**TASK:** Drop the images, then output the listing exactly.

**RECORDS FOR PROCESSING:**

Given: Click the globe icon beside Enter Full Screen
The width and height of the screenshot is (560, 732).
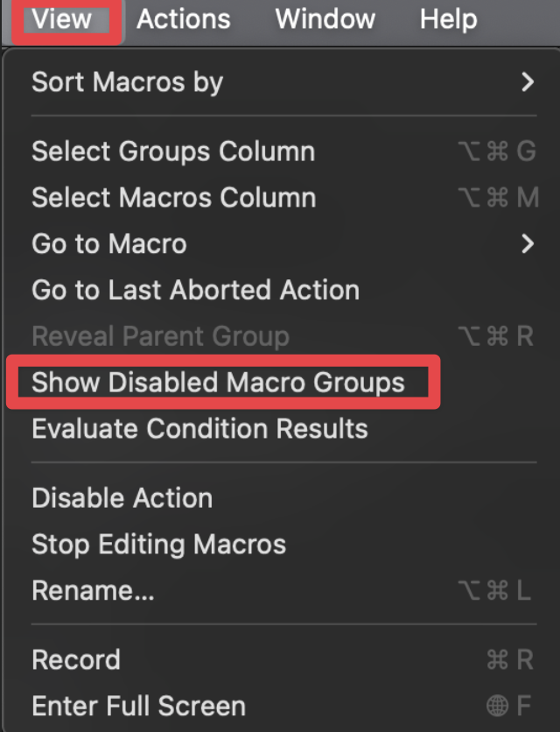Looking at the screenshot, I should click(x=497, y=706).
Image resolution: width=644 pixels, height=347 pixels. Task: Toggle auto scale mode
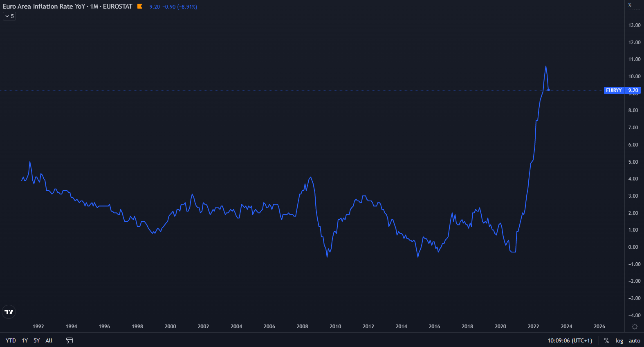634,340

**RESULT FOR THIS EXERCISE:**
Given: Click the globe icon beside Enter Full Screen
The width and height of the screenshot is (560, 732).
Looking at the screenshot, I should click(x=497, y=706).
Image resolution: width=644 pixels, height=347 pixels. Task: Toggle auto scale mode
634,340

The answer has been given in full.